« J’allais vers l’Orient compliqué ave des idées simples ». Difficile, dans l’avion qui vole vers Beyrouth, de ne pas se remémorer la phrase du général de Gaulle.
Peut-on encore discuter ?
Idées simples, donc. Et d’abord, ce principe : la diplomatie, comme la politique, consiste à parler à tout le monde. Parler ne veut pas dire être d’accord, adhérer, ou même, sympathiser. Se parler veut dire comprendre, ou essayer, sans juger, sans préjuger, avant peut-être de juger. Se parler veut dire connaître et se connaître. Et se parler veut dire entendre les raisons des autres, aussi éloignées des nôtres qu’elles soient, pour se faire son opinion.
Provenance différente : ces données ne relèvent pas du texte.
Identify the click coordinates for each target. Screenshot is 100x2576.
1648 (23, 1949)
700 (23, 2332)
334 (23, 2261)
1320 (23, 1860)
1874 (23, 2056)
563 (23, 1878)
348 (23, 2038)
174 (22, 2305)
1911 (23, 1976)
La sienne, pas celle des journaux.
Ensuite, ne rien oublier. Un Français ne peut oublier l’assassinat de notre ambassadeur Louis Delamarre, en 1983, l’attentat du Drakkar, et ses 80 parachutistes tués, tous deux attribués aux services syriens ; pas plus qu’il ne doit oublier la libération en masse de détenus djihadistes des prisons syriennes aux premiers mois de la crise de 2011. Comme il ne peut davantage oublier le mandat français sur le Liban et la Syrie, au terme des accords Sykes-Picot de 1915, l’ouverture à l’étranger des Syriens et des Libanais, unique dans la région (lire Bernard Bajolet, « Le soleil ne se lève plus à l’Est »), la tradition francophone dont témoignaient encore, dans les années 1990, les bibliothèques aleppines remplies de livres français, et pas davantage le sacrifice de dizaines de milliers de jeunes Syriens alaouites engloutis dans le combat contre Al Nosra et les « milices modérées » dont certains en France, disaient qu’elles faisaient « du bon travail » en fournissant aux terroristes les armes et l’argent qu’ils réclamaient — et que la France, avec d’autres, leur fournissait sans compter…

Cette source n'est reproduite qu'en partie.